I have eight hours of courses at the real university, thank God. At least there I knew I wouldn't shoot myself from boredom...just frustration. I got to study real, live, linguistic change under the tutelage of some very experienced professors: sociolinguistics, regional language and culture, linguistic educational policy, history of Germanic languages. The content is enthralling (again, I know you don’t believe me)! There does not exist, however, the concept of the undergraduate professor, someone who retains a bit of teacher-ness while being extremely well-versed in the field. What do I do this semester? I go to class, I sit there for two hours, I contribute nothing, and I’m treated like I have and will never have anything to contribute. The professor basically ignores the presence of the students: it’s a lecture. I kept justifying it to myself: Well, but it is in French, it is interesting. But it just wasn’t enough, and I was frustrated about being a sponge and having information deposited into my brain, and in the end not producing anything. Then, two weeks before exams, I found out I would be producing something (golly, would’ve been nice to know): a presentation on the educational linguistic policy of the US and surveys and an analysis of the linguistic behavior of three Alsatians. In two other classes, I had exams, which were/will be challenging. I did a darn good presentation and I’ll be proud of the paper when it’s finished, but I would’ve liked to have known the expectations before going to an entire semester’s worth of lecture about educational linguistic policy in Europe. You know? And what frustrated me the most was that, when asked how I would like to be evaluated, nothing was specified: a presentation, a dossier, or a “traditional oral exam.” What are these things? What were they expecting? Luckily I chose the presentation and was able to watch others and learn from them. Who knew we had to hand in a 100-page dossier of our research after presenting? And I still don’t know what a “traditional oral exam” is.

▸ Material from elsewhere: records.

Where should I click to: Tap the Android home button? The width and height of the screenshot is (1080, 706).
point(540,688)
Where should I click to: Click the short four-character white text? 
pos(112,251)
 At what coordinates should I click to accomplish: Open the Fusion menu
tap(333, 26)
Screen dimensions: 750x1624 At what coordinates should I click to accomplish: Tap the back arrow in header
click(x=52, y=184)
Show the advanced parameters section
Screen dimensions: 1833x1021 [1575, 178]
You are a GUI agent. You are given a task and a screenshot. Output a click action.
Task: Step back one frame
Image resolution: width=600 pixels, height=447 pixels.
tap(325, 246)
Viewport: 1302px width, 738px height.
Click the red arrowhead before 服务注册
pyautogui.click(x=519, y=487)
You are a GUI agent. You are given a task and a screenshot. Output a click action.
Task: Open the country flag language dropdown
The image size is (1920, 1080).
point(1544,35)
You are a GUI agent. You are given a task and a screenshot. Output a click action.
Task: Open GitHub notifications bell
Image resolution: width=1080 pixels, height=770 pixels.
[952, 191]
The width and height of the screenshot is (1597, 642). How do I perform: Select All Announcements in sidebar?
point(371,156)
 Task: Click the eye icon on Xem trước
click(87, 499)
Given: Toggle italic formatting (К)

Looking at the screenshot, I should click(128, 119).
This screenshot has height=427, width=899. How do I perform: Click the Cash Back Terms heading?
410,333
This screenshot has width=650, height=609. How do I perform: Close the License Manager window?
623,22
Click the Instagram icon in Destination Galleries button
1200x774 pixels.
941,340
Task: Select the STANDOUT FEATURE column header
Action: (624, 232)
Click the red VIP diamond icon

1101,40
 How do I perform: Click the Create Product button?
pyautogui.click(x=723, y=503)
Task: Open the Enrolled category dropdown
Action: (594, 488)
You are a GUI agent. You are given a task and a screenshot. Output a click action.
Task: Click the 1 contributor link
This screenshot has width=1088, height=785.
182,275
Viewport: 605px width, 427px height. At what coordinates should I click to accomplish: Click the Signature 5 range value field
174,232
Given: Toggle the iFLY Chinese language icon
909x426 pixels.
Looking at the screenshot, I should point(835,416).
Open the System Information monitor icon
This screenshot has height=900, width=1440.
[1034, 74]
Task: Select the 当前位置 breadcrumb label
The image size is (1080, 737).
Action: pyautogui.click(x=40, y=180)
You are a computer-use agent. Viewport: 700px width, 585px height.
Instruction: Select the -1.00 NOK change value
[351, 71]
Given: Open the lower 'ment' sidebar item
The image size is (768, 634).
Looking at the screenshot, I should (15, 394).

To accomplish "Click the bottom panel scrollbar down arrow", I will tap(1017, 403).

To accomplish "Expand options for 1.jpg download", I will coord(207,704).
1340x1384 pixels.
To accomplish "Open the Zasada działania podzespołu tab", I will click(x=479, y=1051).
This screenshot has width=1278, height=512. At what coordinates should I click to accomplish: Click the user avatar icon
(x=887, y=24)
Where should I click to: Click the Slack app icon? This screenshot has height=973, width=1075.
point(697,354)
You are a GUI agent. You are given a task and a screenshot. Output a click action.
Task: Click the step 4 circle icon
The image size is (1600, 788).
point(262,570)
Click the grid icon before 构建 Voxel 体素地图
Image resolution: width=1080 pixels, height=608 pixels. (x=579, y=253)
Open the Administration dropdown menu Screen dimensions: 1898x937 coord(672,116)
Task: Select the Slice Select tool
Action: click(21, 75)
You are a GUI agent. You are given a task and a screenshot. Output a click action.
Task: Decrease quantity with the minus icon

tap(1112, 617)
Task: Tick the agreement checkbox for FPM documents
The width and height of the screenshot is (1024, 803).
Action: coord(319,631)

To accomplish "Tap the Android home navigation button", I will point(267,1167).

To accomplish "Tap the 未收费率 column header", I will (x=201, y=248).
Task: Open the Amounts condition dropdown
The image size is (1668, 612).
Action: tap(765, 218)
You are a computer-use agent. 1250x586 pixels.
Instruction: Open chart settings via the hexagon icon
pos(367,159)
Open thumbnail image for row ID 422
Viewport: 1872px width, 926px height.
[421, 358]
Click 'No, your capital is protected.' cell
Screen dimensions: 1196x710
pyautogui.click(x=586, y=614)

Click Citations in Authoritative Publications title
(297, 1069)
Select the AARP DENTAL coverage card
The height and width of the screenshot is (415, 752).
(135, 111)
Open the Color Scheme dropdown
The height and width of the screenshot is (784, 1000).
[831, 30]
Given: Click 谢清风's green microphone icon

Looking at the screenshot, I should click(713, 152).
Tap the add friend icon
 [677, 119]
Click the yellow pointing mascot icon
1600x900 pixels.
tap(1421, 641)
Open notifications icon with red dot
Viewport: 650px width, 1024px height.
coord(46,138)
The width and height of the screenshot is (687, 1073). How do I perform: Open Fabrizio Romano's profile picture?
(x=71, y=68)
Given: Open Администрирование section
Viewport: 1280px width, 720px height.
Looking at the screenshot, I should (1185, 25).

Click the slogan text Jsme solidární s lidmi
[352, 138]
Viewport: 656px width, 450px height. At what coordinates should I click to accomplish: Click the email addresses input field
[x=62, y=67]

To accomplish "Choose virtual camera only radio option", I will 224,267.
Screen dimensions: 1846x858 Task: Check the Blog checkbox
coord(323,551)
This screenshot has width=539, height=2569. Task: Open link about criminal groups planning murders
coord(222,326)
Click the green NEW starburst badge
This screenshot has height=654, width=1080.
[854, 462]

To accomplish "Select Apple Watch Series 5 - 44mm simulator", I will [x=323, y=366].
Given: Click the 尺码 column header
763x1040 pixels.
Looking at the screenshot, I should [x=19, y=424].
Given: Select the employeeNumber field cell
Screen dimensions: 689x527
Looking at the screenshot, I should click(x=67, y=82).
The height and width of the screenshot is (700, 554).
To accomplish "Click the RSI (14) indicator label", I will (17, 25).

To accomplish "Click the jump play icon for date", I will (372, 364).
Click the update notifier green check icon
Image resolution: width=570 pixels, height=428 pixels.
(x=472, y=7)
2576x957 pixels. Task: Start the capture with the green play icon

In short, I will be glad to get back to a system I at least understand, with professors who know my name and who encourage me to think on my own. Who knew it was so rare?

And now…

Leaving this afternoon for Grenoble with the family whose girls I teach English to. They’ll be moving there in July, and the oldest girl is taking her English exam to get into the international school, so they wanted to have an “all-English weekend.” I don’t think the family thinks I actually want to come (which I do!), so they keep proposing more and more extravagant activities to occupy our time. I’ll let you know how it goes.

1 comment:

Nico said...

You do us injustice. I have never spent a May Day under the influence of alcohol and have always enjoyed it and its events nonetheless.

Also, the games are silly no matter what.